◆ PROVIDED INFORMATION
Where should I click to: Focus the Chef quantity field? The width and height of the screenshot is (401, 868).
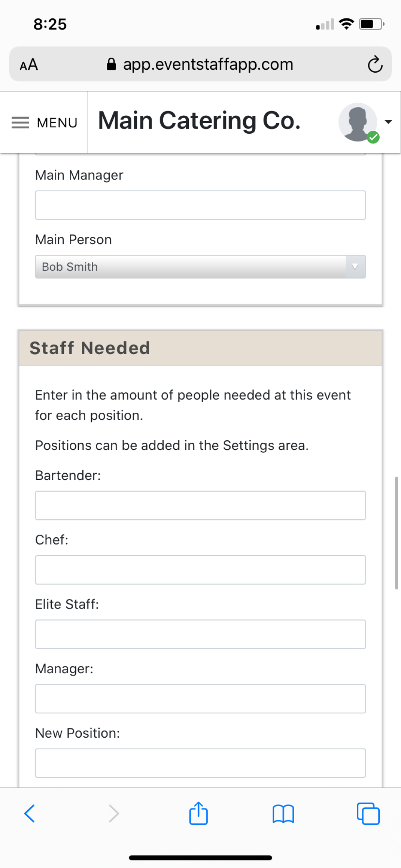point(200,569)
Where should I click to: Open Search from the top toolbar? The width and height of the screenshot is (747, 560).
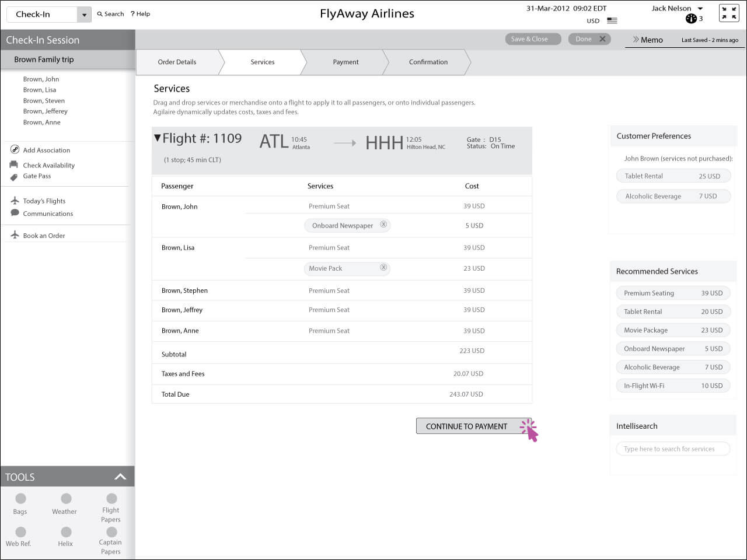point(110,13)
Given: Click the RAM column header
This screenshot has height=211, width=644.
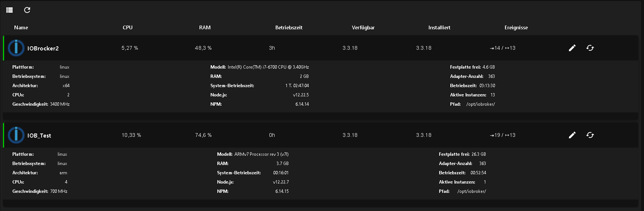Looking at the screenshot, I should click(205, 27).
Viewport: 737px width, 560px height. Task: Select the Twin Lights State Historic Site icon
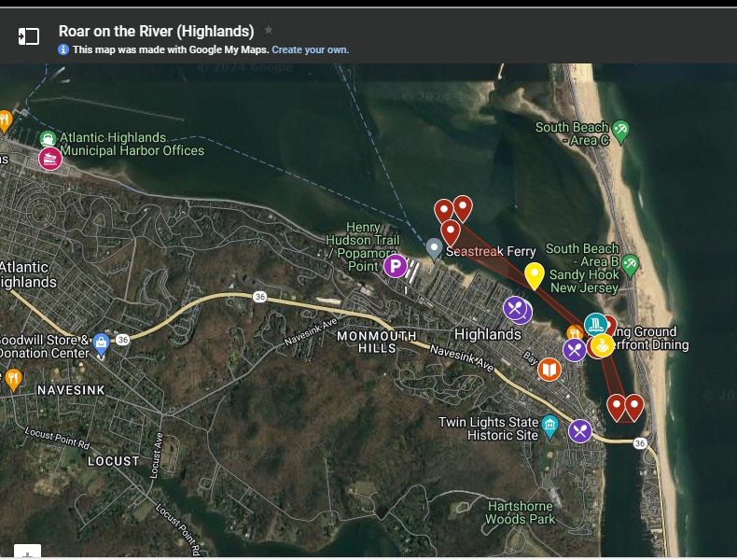pyautogui.click(x=549, y=427)
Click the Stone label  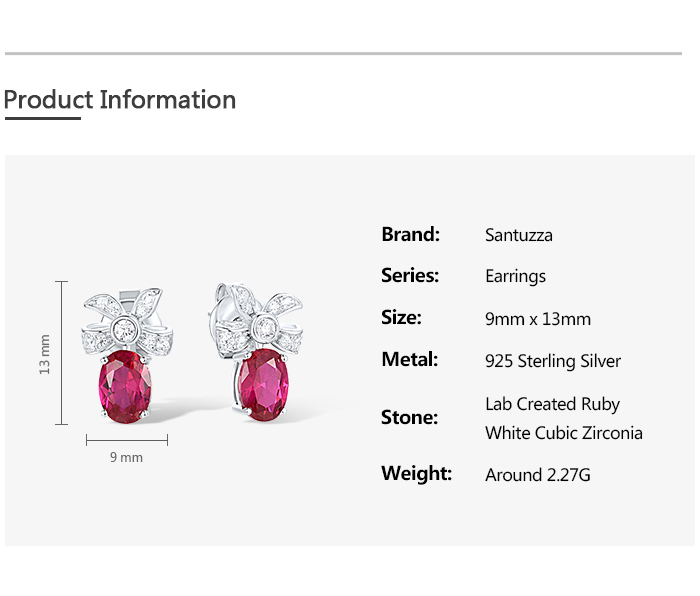[409, 417]
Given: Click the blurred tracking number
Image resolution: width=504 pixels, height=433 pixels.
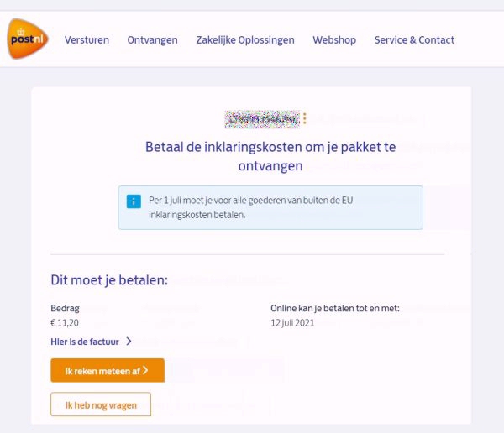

◆ EXERCISE OBJECTIVE
Begin at the line with "Given: Click the blurred tracking number" and end at the last line of the data above. Reproduce those lines exactly, but not the pictures.

◆ EXERCISE RESULT
Given: Click the blurred tracking number
Image resolution: width=504 pixels, height=433 pixels.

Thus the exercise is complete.